Понял, блин? Мы блохи вас в дальний угол задвинем и все человеческие высокие места займём. Поэтому слушай про мои родные Гавайи, вдруг тебя когда-нибудь туда вышлют… Так вот. Когда гавайские имена и предметы отлились в письменную форму, – продолжила блоха уже строже, – многие из них оказались далеки от разговорного варианта. К примеру, Honoruru превратился в Honolulu. Сечёшь? Язык, духовная ось народа, – мать моя была женщина, – изменился донельзя! А тут ещё 1893 году, гавайская народная монархия медным тазом накрылась. И вскоре на 90 % белое правительство, вообще запретило говорить, обучать и даже мычать на гавайском языке в гос. школах. Хамское вытеснение языка продолжалось аж до второй половины XX века.
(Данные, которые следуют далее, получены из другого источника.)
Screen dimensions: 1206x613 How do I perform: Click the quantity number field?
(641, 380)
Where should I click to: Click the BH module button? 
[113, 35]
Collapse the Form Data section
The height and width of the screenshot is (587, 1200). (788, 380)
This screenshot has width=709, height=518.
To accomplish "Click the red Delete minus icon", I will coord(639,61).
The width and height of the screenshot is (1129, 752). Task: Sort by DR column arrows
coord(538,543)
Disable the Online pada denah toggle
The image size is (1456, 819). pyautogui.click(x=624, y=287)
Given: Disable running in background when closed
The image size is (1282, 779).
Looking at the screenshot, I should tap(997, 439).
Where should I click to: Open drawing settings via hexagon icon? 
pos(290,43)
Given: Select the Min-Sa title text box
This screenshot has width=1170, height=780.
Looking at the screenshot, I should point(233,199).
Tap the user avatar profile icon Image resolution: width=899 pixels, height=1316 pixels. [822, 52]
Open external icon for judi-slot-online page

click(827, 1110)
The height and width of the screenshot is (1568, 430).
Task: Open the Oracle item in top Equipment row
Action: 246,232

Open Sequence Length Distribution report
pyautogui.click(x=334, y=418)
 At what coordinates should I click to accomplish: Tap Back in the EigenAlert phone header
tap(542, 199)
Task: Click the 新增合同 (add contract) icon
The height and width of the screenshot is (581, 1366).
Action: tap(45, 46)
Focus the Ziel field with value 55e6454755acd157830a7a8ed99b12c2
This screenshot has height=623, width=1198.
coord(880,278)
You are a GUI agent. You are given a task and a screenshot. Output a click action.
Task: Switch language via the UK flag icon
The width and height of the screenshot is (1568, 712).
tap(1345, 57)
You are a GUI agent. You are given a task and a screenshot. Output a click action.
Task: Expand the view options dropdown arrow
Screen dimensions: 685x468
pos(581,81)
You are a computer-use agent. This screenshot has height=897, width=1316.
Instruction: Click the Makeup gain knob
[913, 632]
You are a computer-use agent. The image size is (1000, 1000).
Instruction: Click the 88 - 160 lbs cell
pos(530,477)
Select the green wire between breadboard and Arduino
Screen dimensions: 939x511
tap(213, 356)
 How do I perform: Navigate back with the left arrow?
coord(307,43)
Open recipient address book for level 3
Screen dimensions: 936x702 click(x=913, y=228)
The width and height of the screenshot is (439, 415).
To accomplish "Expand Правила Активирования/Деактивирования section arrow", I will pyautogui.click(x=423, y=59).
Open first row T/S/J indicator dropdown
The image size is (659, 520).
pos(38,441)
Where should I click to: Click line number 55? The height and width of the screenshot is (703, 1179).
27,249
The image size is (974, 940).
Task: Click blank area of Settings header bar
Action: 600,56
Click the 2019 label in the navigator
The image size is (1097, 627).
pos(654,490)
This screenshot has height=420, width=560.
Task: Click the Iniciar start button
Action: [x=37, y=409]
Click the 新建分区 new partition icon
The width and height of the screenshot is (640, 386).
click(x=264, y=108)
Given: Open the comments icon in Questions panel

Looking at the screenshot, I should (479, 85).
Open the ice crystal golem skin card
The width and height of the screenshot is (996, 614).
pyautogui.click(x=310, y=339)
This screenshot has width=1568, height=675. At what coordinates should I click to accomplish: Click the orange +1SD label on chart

Но! Несмотря на беспредел правительства, гавайский язык никуда не исчез. Правда, число говорящих на нем сократилось до пяти-шести тысяч.
– Всё, блоха! Кончай, свои лекции.
– И не мечтай, недомерок! Раньше времени не кончу. И знаешь почему? Потому что Гавайи чуть российскими не стали. Поэтому слушай, балбес! Вот тебе на заметку: остров Ниихау – единственная территория в мире, на которой гавайский язык – основной. Соответственно английский – иностранный. Народец ниихау говорит страшно быстро, опуская почти все гласные и целые слоги. Примерно так: «Трх – кргл дрк». Что означает – Терёха – круглый дурак. Ты вообще понимаешь, скотина ты этакая, что гавайский язык является аналитическим, а народ ниихау может оказаться полностью пророссийским?
– Ниихуа себе…
– Ниихау! Ниихау, подлец ты этакий! Ни языка, ни создаваемой им дополнительной музыки жизни, не понимаешь, – от обиды и неутолённой жажды похвал, вдруг заговорила блоха журчливым Самохиным голосом.
– Это ж какая такая в нашей жизни дополнительная музыка есть?
– А такая, – даже подпрыгнула блоха от глупости человеческой, – звук жизни есть у каждого из вас, только не всяк дурак звук этот слышит.
– А всяк умный, тот, значит, слышит?
– А умных звук вообще не колышет. Да и нет почти среди вас умных.